Cohen’s response to Blakey’s song has never really ended, it’s only grown deeper. Nearly 40 years later, this well-known local jazz musician and music teacher is both an artist and a fan who has become intimately familiar with the remarkable tunes he heard as a New Jersey teen. This Wednesday, Cohen and five friends will present a selection of those songs, including “Split Kick,” at the Gold Town Nickelodeon as part of the KRNN Spotlight Music Series.

“My criteria for these choices was personal favorites, tunes I’ve loved all my life, but with an ear for what I thought could be presented well to an audience, and would be fun for a larger group of musicians to play and enjoyable to hear.”

Joining Cohen on stage will be frequent collaborators and longtime Juneau musicians Clay Good on drums and Doug Bridges on sax, as well as more unusual bandmates Mike Bucy on trombone and Alexei Painter on bass. Guest artist Dale Curtis of Ketchikan, whom Cohen met several years ago during an informal jam session at Doc Waters, rounds out the sextet on trumpet.

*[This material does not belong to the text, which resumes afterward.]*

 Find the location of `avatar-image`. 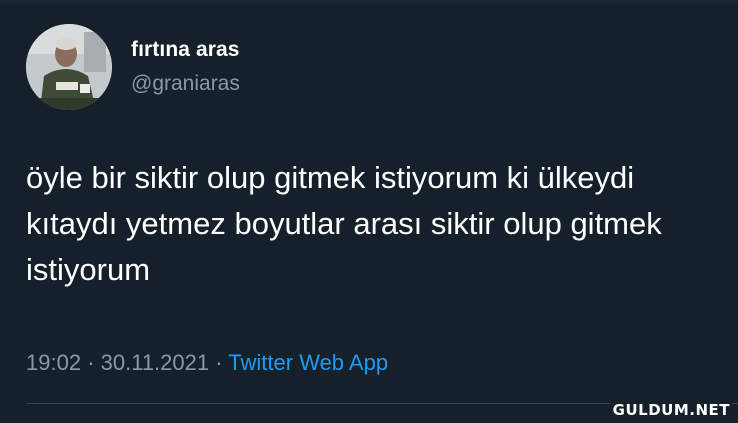

avatar-image is located at coordinates (69, 67).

All of the songs the group will perform are from the Blue Note label, a highly influential record company founded in 1939 by German immigrants Alfred Lion and Max Margulis. The concert honors the label’s 75th anniversary, as well as Cohen’s personal connections to the music produced under that name.

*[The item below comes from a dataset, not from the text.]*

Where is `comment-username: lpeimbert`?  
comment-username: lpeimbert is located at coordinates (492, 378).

“They started the label because they loved the music, and the records they put out were only from artists they enjoyed, who inspired them musically, whether or not they thought they had commercial potential,” he said. “Their tastes were so unerring that a lot of the artists they signed and music they chose to put out did become commercially successful at the time, and, in retrospect, classic. They had incredible taste.”

Cohen gravitated toward the Blue Note label while still in high school, building his knowledge of the music through his study of the piano and other instruments, and through his growing collection of LPs.

“As I got better as a music student, I would hear these incredible piano players on the radio and start to think, ‘That’s interesting, I like what they’re doing, I wonder if I can do that.’”

He joined his first jazz band at 18, during a gap year before college, while living in Cambridge, Mass. Some of the tunes he played in that band were from the Blue Note canon.

Cohen moved to Juneau not long after college, arriving to help a friend move in 1988 and falling in love with the place. In addition to building up a reputation as a musician and teacher, Cohen fed his love of music through his business, Capital Records, which he ran at the Nugget Mall and on Seward Street downtown through 2009. Since it closed, he’s devoted his time to teaching and performing, taking an active role in many local arts productions and concerts.

At Wednesday’s show, Cohen and friends will perform jazz tunes from the late ‘40s, ‘50s, ‘60s and early ‘70s. Though the songs can be considered classics of instrumental jazz, they aren’t jazz standards in the sense of being immediately recognizable to a wide audience. In fact, written notation for some of the music Cohen wanted to perform wasn’t available, forcing him to create the charts for the music himself ­— an exercise in close-listening he thoroughly enjoyed.

“I had to sit down on the headphones for a handful of these arrangements and parse out the different parts and transcribe them for the musicians. It was a great opportunity and reason to dive in with a knife and fork.”

Selections will include work by Thelonious Monk, Horace Silver, Wayne Shorter and Joe Henderson.

Cohen said his hopes for the concert line up with the philosophy of Blue Note records: Share what you love and hope it catches on.

“I think just as the founders of Blue Note gravitated toward recording what struck them as real and genuine and timeless ... and wanted to expose it to a wider following, in a way what we’re trying to do is in the same spirit, 75 years later,” he said.

“I’m hoping people will love (these songs) as I did on first hearing them. If we can accomplish that, or if that just naturally and spontaneously happens from what we’re doing in the show, then our purpose will have been achieved.”

• “Tribute to Blue Note Records” begins at 7 p.m. Wednesday, March 19, at the Gold Town Nickelodeon. Tickets are $15 in advance or $18 at the door.